## Exercise materials
↓↓↓

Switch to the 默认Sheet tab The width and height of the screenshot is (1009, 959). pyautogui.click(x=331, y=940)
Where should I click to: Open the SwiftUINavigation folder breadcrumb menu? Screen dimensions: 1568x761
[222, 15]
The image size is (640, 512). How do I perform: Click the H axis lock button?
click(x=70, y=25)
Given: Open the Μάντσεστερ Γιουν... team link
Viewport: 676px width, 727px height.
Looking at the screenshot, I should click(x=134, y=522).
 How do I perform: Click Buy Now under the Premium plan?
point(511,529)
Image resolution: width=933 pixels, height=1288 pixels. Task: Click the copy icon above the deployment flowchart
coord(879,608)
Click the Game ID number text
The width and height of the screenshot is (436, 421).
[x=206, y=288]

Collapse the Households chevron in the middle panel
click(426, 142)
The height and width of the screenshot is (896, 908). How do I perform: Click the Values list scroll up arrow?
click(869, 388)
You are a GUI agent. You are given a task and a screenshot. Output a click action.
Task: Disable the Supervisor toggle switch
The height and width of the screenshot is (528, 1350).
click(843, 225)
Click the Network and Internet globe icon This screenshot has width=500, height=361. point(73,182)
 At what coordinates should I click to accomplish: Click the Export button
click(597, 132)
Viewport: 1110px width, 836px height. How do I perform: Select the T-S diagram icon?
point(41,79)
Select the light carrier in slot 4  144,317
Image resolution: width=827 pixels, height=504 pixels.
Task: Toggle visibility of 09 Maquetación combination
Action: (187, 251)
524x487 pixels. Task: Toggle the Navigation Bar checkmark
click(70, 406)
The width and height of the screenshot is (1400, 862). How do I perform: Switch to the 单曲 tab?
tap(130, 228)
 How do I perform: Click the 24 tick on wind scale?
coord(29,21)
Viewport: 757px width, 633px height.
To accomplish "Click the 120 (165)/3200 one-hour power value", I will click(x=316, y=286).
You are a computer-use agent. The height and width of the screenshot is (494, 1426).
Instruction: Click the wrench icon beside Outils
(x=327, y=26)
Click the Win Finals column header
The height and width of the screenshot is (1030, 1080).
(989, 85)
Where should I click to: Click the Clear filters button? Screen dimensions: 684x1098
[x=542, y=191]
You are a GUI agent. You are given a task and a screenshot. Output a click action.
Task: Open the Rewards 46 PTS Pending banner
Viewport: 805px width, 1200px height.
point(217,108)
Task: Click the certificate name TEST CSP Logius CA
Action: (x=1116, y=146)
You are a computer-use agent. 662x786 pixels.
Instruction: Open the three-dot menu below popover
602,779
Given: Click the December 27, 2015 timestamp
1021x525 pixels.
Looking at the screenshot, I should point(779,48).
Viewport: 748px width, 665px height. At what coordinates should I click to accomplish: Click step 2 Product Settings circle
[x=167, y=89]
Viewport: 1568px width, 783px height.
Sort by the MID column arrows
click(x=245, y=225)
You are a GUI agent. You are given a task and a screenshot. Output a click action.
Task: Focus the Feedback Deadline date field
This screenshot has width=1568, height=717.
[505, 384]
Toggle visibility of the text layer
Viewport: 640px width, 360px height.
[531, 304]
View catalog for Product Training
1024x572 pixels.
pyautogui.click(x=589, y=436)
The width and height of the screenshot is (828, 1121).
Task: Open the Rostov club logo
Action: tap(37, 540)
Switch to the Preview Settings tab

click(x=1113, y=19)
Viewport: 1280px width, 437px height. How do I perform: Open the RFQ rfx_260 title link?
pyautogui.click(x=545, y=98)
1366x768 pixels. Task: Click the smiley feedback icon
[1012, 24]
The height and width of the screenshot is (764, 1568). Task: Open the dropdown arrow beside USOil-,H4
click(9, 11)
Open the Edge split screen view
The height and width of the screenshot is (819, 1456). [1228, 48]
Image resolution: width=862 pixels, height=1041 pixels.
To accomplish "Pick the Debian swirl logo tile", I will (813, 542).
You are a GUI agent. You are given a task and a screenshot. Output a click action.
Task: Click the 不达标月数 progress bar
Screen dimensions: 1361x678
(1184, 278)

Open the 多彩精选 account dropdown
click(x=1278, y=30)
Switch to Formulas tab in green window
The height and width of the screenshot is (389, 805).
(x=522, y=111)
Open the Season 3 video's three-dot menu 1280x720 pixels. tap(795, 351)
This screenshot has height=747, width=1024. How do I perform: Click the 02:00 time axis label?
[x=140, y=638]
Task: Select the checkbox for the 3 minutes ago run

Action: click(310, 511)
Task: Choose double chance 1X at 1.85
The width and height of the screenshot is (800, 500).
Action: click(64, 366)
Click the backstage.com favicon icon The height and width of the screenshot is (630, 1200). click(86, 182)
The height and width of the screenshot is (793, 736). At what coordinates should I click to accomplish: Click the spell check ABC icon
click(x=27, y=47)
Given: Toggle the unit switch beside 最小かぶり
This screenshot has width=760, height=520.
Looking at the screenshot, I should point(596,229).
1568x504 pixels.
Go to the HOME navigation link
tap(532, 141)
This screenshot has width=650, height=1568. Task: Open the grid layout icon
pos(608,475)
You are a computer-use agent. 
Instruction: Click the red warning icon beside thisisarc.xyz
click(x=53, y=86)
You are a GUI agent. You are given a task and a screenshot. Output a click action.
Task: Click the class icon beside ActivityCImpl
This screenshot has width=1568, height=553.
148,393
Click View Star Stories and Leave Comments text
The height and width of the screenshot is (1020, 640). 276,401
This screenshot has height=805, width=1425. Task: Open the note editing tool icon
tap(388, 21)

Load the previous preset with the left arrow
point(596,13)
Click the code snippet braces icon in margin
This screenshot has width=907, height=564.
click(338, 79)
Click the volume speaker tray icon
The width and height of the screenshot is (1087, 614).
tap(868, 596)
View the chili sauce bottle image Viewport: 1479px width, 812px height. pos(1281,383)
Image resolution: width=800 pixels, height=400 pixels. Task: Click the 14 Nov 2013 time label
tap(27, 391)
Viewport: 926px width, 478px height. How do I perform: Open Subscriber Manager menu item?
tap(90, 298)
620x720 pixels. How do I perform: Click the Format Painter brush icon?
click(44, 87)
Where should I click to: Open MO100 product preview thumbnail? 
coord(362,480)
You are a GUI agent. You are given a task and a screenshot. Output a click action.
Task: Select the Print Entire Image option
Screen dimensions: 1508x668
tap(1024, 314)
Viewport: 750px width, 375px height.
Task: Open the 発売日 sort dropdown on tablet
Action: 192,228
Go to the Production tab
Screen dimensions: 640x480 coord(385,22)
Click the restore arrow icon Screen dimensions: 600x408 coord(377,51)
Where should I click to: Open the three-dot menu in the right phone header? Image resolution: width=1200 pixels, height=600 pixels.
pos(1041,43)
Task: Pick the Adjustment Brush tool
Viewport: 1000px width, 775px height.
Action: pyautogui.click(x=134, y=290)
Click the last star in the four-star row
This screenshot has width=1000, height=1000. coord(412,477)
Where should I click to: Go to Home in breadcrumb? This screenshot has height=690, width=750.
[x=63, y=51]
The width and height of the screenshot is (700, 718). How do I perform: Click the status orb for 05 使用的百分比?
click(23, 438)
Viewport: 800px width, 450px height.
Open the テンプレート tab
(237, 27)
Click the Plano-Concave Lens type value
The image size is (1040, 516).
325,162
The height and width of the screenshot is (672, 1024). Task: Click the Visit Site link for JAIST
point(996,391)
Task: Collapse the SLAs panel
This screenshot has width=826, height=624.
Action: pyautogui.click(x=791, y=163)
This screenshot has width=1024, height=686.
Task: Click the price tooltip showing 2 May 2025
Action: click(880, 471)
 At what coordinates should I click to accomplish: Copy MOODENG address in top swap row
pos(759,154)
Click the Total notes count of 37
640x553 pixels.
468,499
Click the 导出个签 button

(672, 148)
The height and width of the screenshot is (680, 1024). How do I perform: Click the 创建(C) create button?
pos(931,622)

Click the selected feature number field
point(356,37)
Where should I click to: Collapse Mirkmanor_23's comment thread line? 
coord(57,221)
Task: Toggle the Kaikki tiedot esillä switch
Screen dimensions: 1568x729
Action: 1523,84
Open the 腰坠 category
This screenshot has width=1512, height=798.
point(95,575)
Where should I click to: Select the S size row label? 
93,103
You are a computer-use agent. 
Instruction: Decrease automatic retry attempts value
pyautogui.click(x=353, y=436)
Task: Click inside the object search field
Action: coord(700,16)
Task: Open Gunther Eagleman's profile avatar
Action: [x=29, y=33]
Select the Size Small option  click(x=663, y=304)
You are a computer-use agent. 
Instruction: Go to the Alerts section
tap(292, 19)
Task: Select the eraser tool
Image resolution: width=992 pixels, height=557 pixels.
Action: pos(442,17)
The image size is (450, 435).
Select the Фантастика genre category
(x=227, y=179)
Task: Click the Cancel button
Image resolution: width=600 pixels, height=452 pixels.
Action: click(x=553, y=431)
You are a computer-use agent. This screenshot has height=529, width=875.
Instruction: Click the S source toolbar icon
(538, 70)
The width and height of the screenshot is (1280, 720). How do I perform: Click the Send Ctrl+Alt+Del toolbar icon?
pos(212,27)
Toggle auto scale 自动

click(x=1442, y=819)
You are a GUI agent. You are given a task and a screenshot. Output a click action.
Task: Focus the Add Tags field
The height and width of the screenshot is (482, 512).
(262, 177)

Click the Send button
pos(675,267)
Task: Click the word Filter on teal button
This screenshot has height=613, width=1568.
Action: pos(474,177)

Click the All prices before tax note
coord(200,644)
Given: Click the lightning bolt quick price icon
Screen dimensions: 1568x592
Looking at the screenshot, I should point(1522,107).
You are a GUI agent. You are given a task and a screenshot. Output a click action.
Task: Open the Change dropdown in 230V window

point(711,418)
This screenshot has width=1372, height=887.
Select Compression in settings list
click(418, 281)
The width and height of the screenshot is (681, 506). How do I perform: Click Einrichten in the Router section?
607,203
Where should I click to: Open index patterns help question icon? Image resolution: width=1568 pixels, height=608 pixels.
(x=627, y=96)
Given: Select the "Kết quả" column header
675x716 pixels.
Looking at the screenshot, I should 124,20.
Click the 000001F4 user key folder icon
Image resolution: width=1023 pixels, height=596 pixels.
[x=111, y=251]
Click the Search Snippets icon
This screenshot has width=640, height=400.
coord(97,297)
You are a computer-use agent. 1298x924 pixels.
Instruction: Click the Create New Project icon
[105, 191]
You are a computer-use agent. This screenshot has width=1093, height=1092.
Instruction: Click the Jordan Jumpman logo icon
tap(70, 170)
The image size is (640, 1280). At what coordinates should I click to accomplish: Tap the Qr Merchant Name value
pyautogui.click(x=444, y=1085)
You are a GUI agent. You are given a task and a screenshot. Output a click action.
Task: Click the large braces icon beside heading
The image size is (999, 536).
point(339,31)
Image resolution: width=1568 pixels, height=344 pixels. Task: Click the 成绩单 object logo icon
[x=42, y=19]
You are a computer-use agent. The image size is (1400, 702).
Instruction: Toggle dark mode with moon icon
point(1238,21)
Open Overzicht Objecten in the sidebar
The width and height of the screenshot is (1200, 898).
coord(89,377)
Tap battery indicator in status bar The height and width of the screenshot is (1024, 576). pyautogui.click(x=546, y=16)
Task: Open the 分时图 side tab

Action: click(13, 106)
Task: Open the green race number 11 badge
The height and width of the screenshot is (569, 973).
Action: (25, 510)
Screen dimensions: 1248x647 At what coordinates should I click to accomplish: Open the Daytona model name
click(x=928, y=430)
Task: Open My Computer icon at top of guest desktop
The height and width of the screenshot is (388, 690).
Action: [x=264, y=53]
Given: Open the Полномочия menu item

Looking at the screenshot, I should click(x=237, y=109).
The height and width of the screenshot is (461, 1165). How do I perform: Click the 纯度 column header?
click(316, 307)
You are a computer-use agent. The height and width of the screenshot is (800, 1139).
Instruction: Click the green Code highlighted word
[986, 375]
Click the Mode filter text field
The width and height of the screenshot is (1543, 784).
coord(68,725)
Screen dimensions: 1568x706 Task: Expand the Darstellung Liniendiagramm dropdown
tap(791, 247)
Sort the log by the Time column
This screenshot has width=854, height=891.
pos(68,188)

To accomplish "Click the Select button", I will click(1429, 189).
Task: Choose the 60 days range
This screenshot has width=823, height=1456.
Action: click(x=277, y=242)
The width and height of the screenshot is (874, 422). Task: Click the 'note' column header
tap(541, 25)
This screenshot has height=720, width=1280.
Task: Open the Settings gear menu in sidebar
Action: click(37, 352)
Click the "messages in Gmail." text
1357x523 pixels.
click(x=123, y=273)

↑↑↑

## Task requirements
From the material above, set down exactly the lines between the line holding "The image size is (1040, 516)." and the line holding "The image size is (450, 435).", inclusive. Include nothing else.

## Solution to this problem
The image size is (1040, 516).
325,162
The height and width of the screenshot is (672, 1024). Task: Click the Visit Site link for JAIST
point(996,391)
Task: Collapse the SLAs panel
This screenshot has width=826, height=624.
Action: pyautogui.click(x=791, y=163)
This screenshot has width=1024, height=686.
Task: Click the price tooltip showing 2 May 2025
Action: click(880, 471)
 At what coordinates should I click to accomplish: Copy MOODENG address in top swap row
pos(759,154)
Click the Total notes count of 37
640x553 pixels.
468,499
Click the 导出个签 button

(672, 148)
The height and width of the screenshot is (680, 1024). How do I perform: Click the 创建(C) create button?
pos(931,622)

Click the selected feature number field
point(356,37)
Where should I click to: Collapse Mirkmanor_23's comment thread line? 
coord(57,221)
Task: Toggle the Kaikki tiedot esillä switch
Screen dimensions: 1568x729
Action: 1523,84
Open the 腰坠 category
This screenshot has width=1512, height=798.
point(95,575)
Where should I click to: Select the S size row label? 
93,103
You are a computer-use agent. 
Instruction: Decrease automatic retry attempts value
pyautogui.click(x=353, y=436)
Task: Click inside the object search field
Action: coord(700,16)
Task: Open Gunther Eagleman's profile avatar
Action: [x=29, y=33]
Select the Size Small option  click(x=663, y=304)
You are a computer-use agent. 
Instruction: Go to the Alerts section
tap(292, 19)
Task: Select the eraser tool
Image resolution: width=992 pixels, height=557 pixels.
Action: pos(442,17)
The image size is (450, 435).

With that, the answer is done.